- Excerpt
______________________________
The release of Working Group 1 (WG 1) of the recent Intergovernmental Panel on Climate Change (IPCC) Fifth Assessment Report (AR5) put to bed the claims of the climate deniers. With the release of WG 2 (focus on impacts) fast approaching the profound reality of climate impacts are coming to the surface. In the run up to COP21 the question facing governments is simple – how much climate risk is your country willing to accept?
Turning science into politics
Coverage was consistent headlining that humans are the dominant cause of climate change. However, this message largely failed to flood into mainstream politics. The question of how decision makers would respond to the IPCC’s definitive message on the realities of human induced climate change did not materialise. Often ignored, is the fact that every member country to the IPCC signed off the WG 1 report. Fossil fuel producers like Saudi Arabia and Canada, have accepted the facts of WG 1. Warsaw will be a milestone in how the science informs the politics. Holding these countries to account on the findings of WG 1 will be critical to delivering an ambitious outcome in 2015.
______________________________
- Data
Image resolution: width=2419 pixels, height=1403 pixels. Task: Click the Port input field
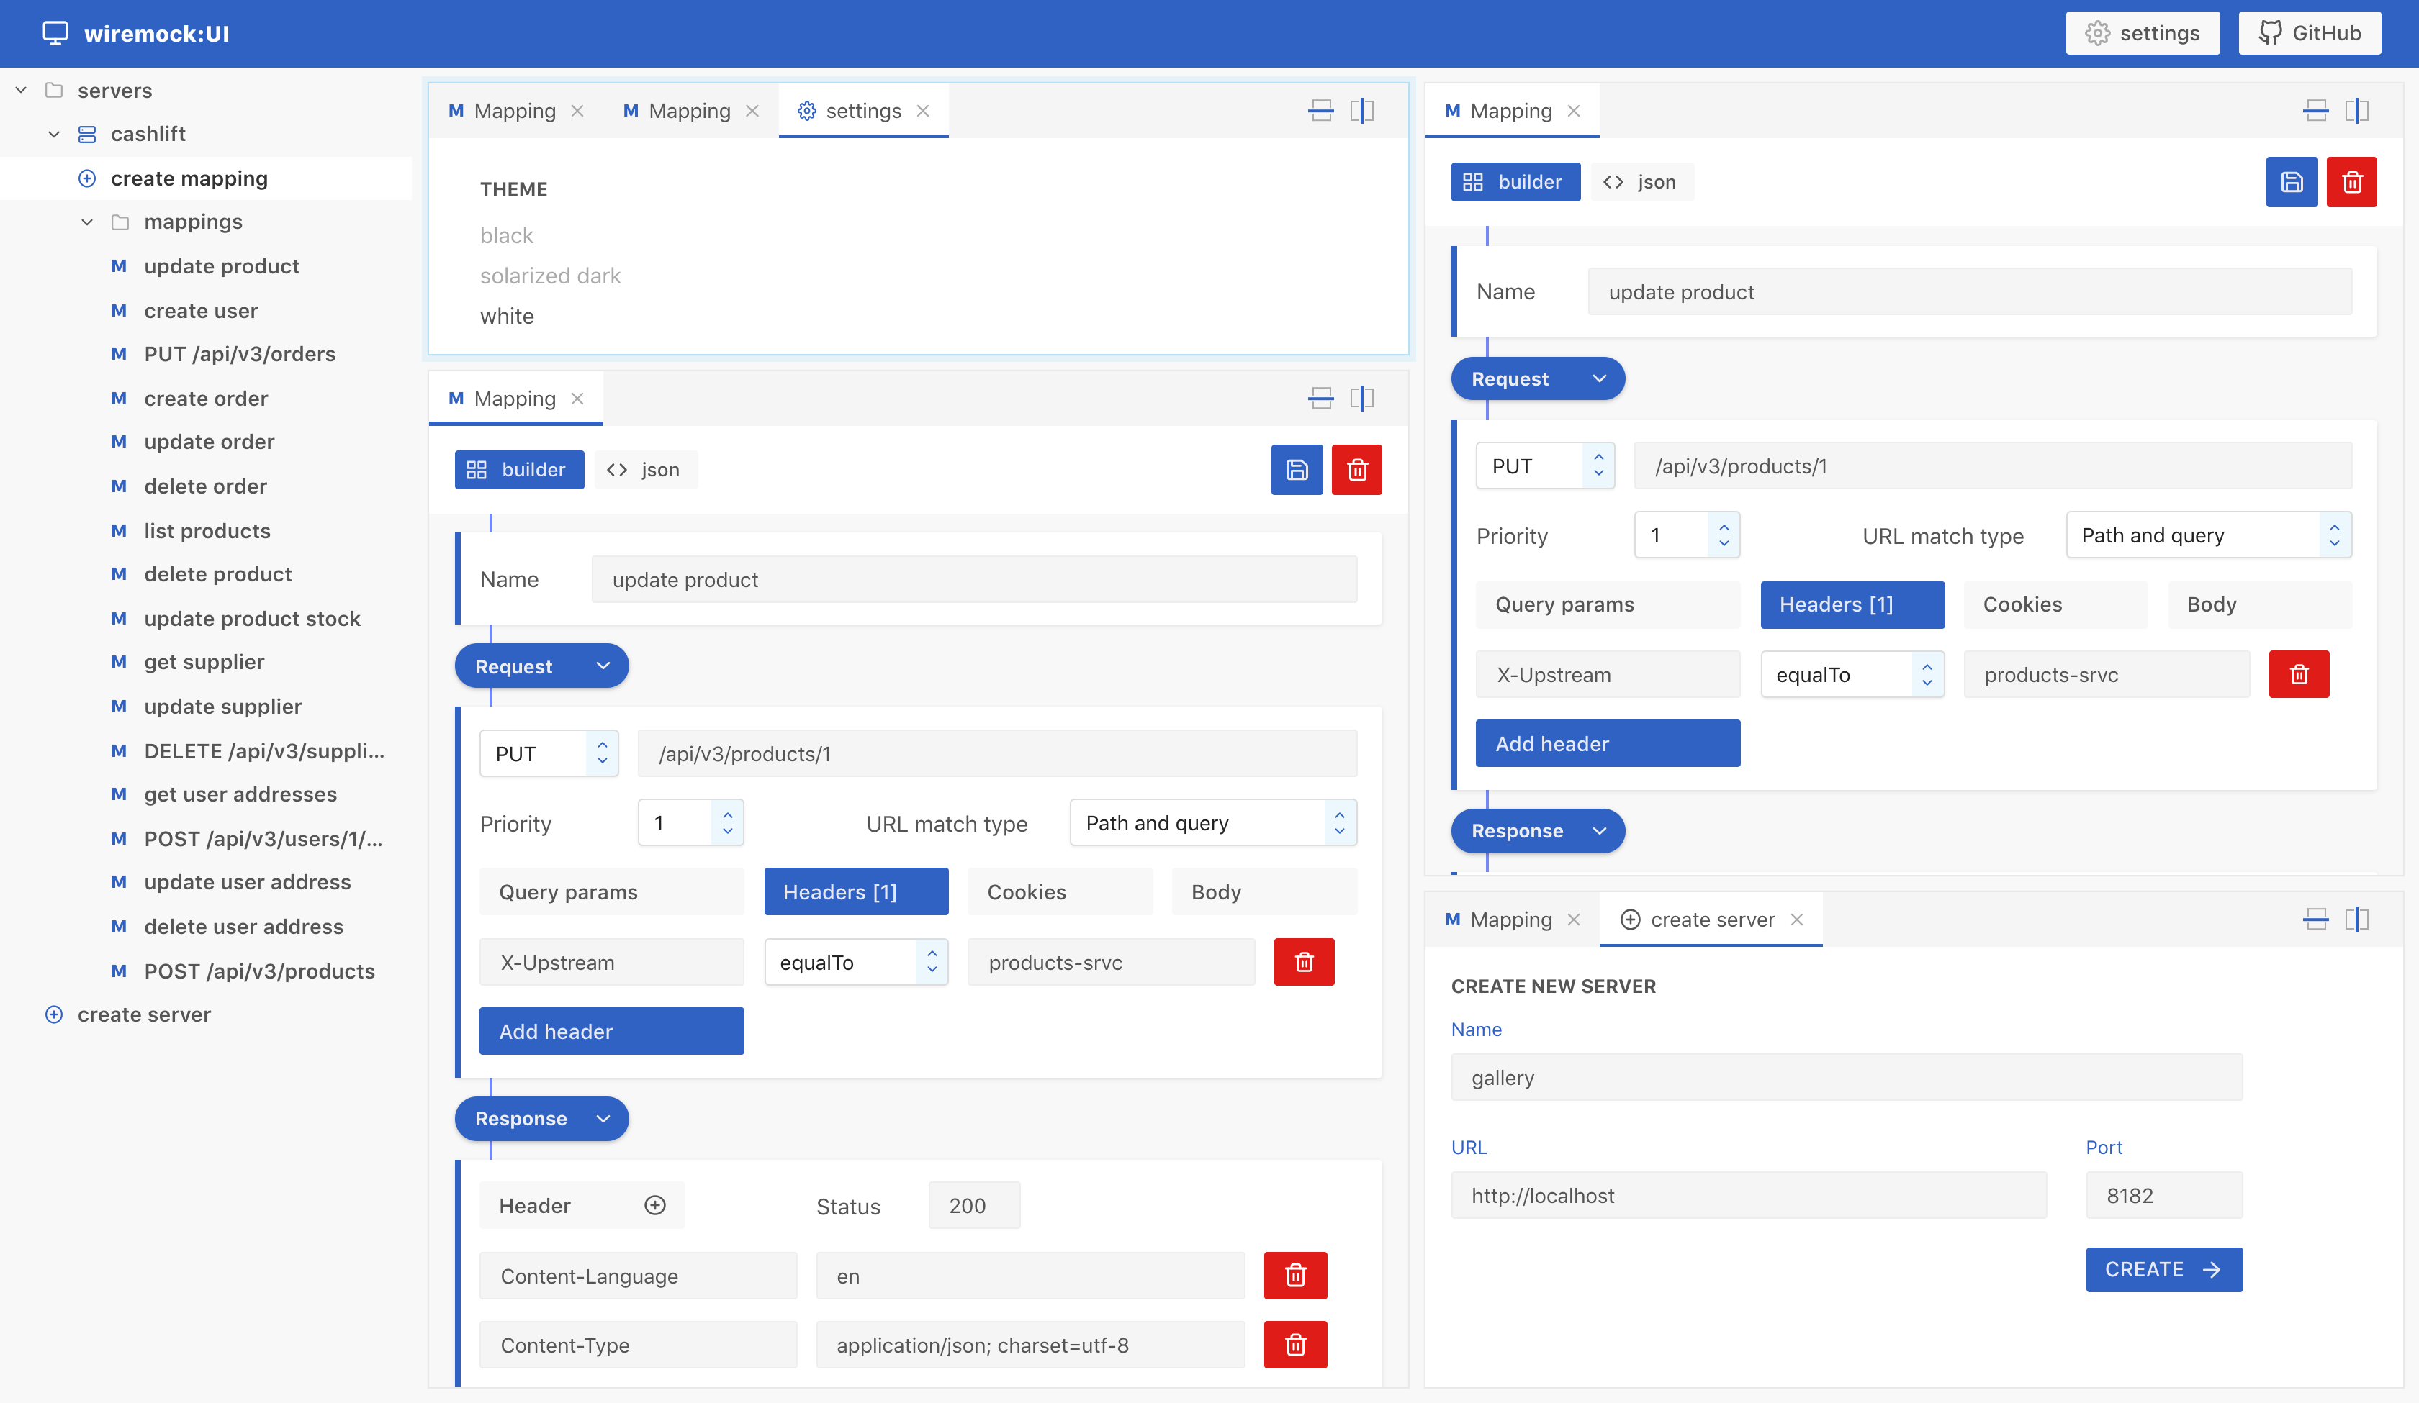point(2163,1195)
______________________________
- Instruction 1
In the commentary on the IPCC report, which two fossil fuel producers are said to have accepted the facts of WG 1?
- Instruction 2
Extend the commentary on the IPCC report past its last sentence.

- Response 1
Saudi Arabia and Canada.

- Response 2
Climate Risk and WG2
Despite minimal political response from the findings of WG 1 there is significant opportunity for WG 2 to open up the climate risk debate. Climate risk, moves the debate beyond impacts, to focusing on how to incorporate the risks of climate change into our decision-making systems. Climate risk makes climate change real for governments, business and communities. Many associate impacts with local consequences, but in such an interdependent world these risks will have far reaching systemic effects.
Oxfam analysis outlined the systemic risks to food and agricultural systems. In 2012 the US Midwest experienced its worst drought in 50 years, which reduced the expected maize crop by 25 per cent. This contributed to global maize prices rising by around 40 per cent. Drought in major wheat-producing countries such as Kazakhstan in the same year contributed to record wheat price increases of around 22 per cent. This left low-income, import-dependent countries such as Yemen – which imports 95 per cent of its consumed cereals – highly exposed.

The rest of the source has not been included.